• [SET PROBLEM] Number the lines of these records in order as a list, skipping any blank lines.
┄┄┄┄┄┄┄┄┄┄
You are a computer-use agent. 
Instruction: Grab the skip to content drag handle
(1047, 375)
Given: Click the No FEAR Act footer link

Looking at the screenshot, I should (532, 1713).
┄┄┄┄┄┄┄┄┄┄
• [EXERCISE OUTPUT]
1. You are a computer-use agent. 
2. Instruction: Grab the skip to content drag handle
3. (1047, 375)
4. Given: Click the No FEAR Act footer link
5. Looking at the screenshot, I should (532, 1713).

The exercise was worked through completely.